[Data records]
▼

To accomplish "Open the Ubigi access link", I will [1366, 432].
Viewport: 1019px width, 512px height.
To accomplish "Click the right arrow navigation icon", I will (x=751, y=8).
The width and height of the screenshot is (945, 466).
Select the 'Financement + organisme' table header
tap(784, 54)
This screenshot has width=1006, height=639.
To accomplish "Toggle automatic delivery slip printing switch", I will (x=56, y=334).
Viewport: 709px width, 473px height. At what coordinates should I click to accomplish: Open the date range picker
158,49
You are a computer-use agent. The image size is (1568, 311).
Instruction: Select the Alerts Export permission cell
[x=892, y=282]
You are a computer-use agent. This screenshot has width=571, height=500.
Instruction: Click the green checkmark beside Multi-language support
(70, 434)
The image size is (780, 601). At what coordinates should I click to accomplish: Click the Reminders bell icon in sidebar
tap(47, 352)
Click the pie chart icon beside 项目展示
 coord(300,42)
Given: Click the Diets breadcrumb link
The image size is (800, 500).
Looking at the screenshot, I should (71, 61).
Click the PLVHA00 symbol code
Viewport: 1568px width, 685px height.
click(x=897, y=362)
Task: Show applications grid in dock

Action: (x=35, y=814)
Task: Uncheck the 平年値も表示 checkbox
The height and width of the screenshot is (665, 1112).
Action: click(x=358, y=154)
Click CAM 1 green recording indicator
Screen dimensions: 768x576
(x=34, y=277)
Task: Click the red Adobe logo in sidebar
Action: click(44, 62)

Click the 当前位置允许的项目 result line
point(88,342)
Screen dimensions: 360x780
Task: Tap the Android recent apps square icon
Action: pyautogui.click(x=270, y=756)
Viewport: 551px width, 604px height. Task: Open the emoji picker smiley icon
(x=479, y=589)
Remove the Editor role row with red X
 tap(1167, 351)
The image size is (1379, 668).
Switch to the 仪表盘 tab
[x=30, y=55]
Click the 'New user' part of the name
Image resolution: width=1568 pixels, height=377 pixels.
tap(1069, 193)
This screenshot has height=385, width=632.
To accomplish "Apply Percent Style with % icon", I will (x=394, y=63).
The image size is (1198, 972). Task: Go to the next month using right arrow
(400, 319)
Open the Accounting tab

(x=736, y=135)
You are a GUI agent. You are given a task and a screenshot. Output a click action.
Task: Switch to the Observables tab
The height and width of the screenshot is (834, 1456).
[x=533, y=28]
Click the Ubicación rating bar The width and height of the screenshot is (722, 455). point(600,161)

▲

:: What is needed ::
Which lines above contain "computer"? Show each of them.

:: Finished exercise ::
You are a computer-use agent. The image size is (1568, 311).
You are a computer-use agent. This screenshot has width=571, height=500.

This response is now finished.